[Collection entries]
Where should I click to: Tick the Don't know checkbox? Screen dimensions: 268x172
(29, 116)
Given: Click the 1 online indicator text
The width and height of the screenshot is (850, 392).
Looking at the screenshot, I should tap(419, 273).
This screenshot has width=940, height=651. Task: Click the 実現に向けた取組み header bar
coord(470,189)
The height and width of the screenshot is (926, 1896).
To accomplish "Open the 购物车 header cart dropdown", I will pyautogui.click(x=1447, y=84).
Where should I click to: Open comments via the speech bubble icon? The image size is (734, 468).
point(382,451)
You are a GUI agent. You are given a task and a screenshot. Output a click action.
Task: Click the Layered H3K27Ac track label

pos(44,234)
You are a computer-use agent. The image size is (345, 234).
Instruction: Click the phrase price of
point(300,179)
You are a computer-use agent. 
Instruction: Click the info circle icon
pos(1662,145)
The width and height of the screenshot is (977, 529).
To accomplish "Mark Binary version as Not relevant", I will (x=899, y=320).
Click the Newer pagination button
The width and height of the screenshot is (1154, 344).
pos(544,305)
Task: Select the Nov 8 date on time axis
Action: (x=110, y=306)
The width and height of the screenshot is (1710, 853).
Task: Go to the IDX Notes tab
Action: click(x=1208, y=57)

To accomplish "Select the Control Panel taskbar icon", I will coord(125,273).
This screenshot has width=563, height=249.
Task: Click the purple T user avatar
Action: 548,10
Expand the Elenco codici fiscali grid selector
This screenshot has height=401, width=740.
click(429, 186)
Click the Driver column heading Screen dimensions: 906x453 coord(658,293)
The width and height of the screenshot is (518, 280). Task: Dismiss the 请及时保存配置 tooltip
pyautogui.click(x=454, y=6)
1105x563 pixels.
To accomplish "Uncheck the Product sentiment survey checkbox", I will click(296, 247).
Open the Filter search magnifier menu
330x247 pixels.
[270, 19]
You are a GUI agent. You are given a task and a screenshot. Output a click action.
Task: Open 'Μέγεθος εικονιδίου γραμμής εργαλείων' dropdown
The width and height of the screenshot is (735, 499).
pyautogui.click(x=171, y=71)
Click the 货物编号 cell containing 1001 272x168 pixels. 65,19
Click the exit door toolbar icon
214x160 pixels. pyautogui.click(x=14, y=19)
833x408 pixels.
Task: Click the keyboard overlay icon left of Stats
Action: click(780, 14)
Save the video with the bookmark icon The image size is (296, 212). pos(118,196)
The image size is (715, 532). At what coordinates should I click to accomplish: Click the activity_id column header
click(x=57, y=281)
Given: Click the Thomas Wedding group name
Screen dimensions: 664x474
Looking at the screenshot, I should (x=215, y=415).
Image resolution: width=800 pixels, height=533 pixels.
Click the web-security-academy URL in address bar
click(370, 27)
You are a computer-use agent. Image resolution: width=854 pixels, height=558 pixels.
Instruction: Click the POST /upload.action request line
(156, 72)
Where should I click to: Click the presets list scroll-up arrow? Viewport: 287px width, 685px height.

**What to do**
Put these records into a numbered list, leaving out any blank lines.

**Complete response**
1. Where should I click to: Tick the Don't know checkbox? Screen dimensions: 268x172
2. (29, 116)
3. Given: Click the 1 online indicator text
4. The width and height of the screenshot is (850, 392).
5. Looking at the screenshot, I should tap(419, 273).
6. This screenshot has width=940, height=651. Task: Click the 実現に向けた取組み header bar
7. coord(470,189)
8. The height and width of the screenshot is (926, 1896).
9. To accomplish "Open the 购物车 header cart dropdown", I will pyautogui.click(x=1447, y=84).
10. Where should I click to: Open comments via the speech bubble icon? The image size is (734, 468).
11. point(382,451)
12. You are a GUI agent. You are given a task and a screenshot. Output a click action.
13. Task: Click the Layered H3K27Ac track label
14. pos(44,234)
15. You are a computer-use agent. The image size is (345, 234).
16. Instruction: Click the phrase price of
17. point(300,179)
18. You are a computer-use agent. 
19. Instruction: Click the info circle icon
20. pos(1662,145)
21. The width and height of the screenshot is (977, 529).
22. To accomplish "Mark Binary version as Not relevant", I will (x=899, y=320).
23. Click the Newer pagination button
24. The width and height of the screenshot is (1154, 344).
25. pos(544,305)
26. Task: Select the Nov 8 date on time axis
27. Action: (x=110, y=306)
28. The width and height of the screenshot is (1710, 853).
29. Task: Go to the IDX Notes tab
30. Action: click(x=1208, y=57)
31. To accomplish "Select the Control Panel taskbar icon", I will coord(125,273).
32. This screenshot has width=563, height=249.
33. Task: Click the purple T user avatar
34. Action: 548,10
35. Expand the Elenco codici fiscali grid selector
36. This screenshot has height=401, width=740.
37. click(429, 186)
38. Click the Driver column heading Screen dimensions: 906x453 coord(658,293)
39. The width and height of the screenshot is (518, 280). Task: Dismiss the 请及时保存配置 tooltip
40. pyautogui.click(x=454, y=6)
41. 1105x563 pixels.
42. To accomplish "Uncheck the Product sentiment survey checkbox", I will click(296, 247).
43. Open the Filter search magnifier menu
44. 330x247 pixels.
45. [270, 19]
46. You are a GUI agent. You are given a task and a screenshot. Output a click action.
47. Task: Open 'Μέγεθος εικονιδίου γραμμής εργαλείων' dropdown
48. The width and height of the screenshot is (735, 499).
49. pyautogui.click(x=171, y=71)
50. Click the 货物编号 cell containing 1001 272x168 pixels. 65,19
51. Click the exit door toolbar icon
52. 214x160 pixels. pyautogui.click(x=14, y=19)
53. 833x408 pixels.
54. Task: Click the keyboard overlay icon left of Stats
55. Action: click(780, 14)
56. Save the video with the bookmark icon The image size is (296, 212). pos(118,196)
57. The image size is (715, 532). At what coordinates should I click to accomplish: Click the activity_id column header
58. click(x=57, y=281)
59. Given: Click the Thomas Wedding group name
60. Screen dimensions: 664x474
61. Looking at the screenshot, I should (x=215, y=415).
62. Image resolution: width=800 pixels, height=533 pixels.
63. Click the web-security-academy URL in address bar
64. click(370, 27)
65. You are a computer-use agent. Image resolution: width=854 pixels, height=558 pixels.
66. Instruction: Click the POST /upload.action request line
67. (156, 72)
68. Where should I click to: Click the presets list scroll-up arrow? Viewport: 287px width, 685px height.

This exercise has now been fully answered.